In times like those, I have witnessed some wise doctors trying to be as plain and simple as possible. I’ve even seen a few instances where they had a nurse come with them or an assistant that might be better at explaining things in a more understandable or accessible way. Its an important role to help them understand, amidst the all of the emotion of the moment, what is really being explained to them.

When Jesus was preparing his disciples for His pending departure, He was trying to prepare them by assuring them that their circumstances, thought they could not understand it yet, would be better. He has assured them of the coming of His helping, comforting Spirit to dwell in them—which is most certainly better.

But Jesus offered more insight:

I still have many things to say to you, but you cannot bear them now. When the Spirit of truth comes, he will guide you into all the truth, for he will not speak on his own authority, but whatever he hears he will speak, and he will declare to you the things that are to come. He will glorify me, for he will take what is mine and declare it to you. All that the Father has is mine; therefore I said that he will take what is mine and declare it to you. (John 16.12-15)

It must have been overwhelming to them. The things Jesus was telling them, though they sounded like amazing promises, were surely strange and uncomfortable for them to hear. But do you see what He promised that the Spirit would do?

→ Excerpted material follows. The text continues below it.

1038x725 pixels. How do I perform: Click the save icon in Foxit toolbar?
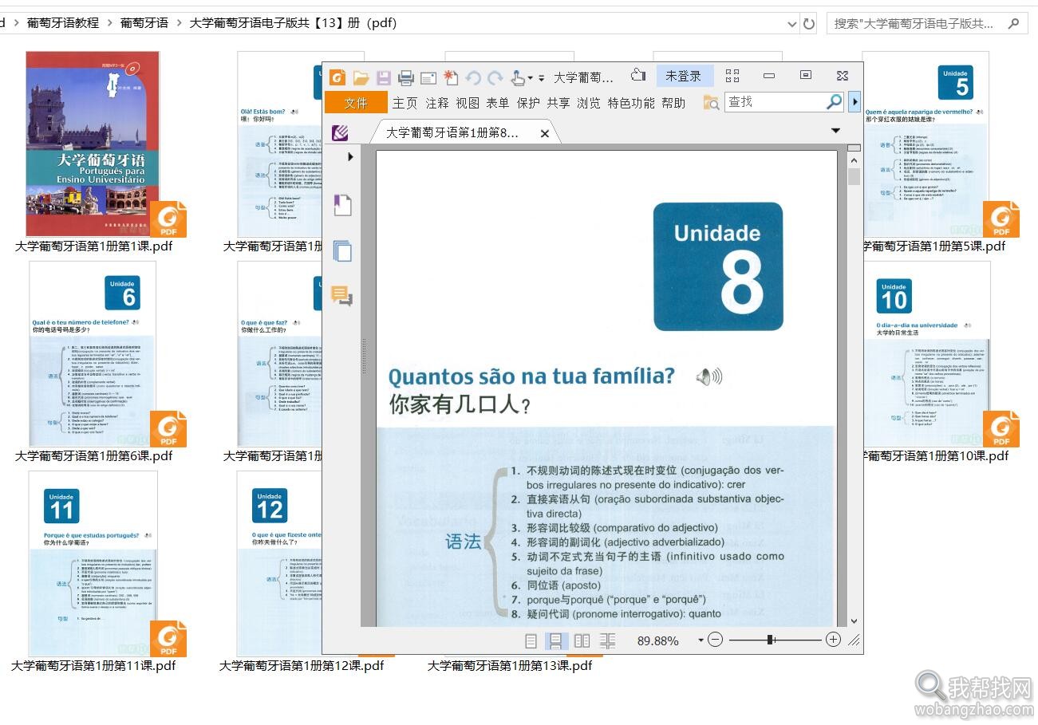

The Spirit would guide them into truth and help them to recognize what was and was not from God. He would speak anew to their hearts so many of the things Jesus had said to them already but could not possibly understand.

The Spirit would, according to Jesus’ teaching here, always shine the light on Jesus the Son according to the very will of God the Father. The Spirit would be their means of having an all-the-time and everywhere connection with Jesus. The Spirit would help them see, understand, and process things through the lens of spiritual truth.

So Jesus was promising His disciples that, with the Holy Spirit living within them, they would have an ongoing relationship with God that could not be separated by distance or circumstance… or even by death.

But did you notice how that passage started? He said, “I still have many things to say to you, but you cannot bear them now.” He had imparted to them so many rich, powerful, wonderful truths… but their tender hearts couldn’t stand much more.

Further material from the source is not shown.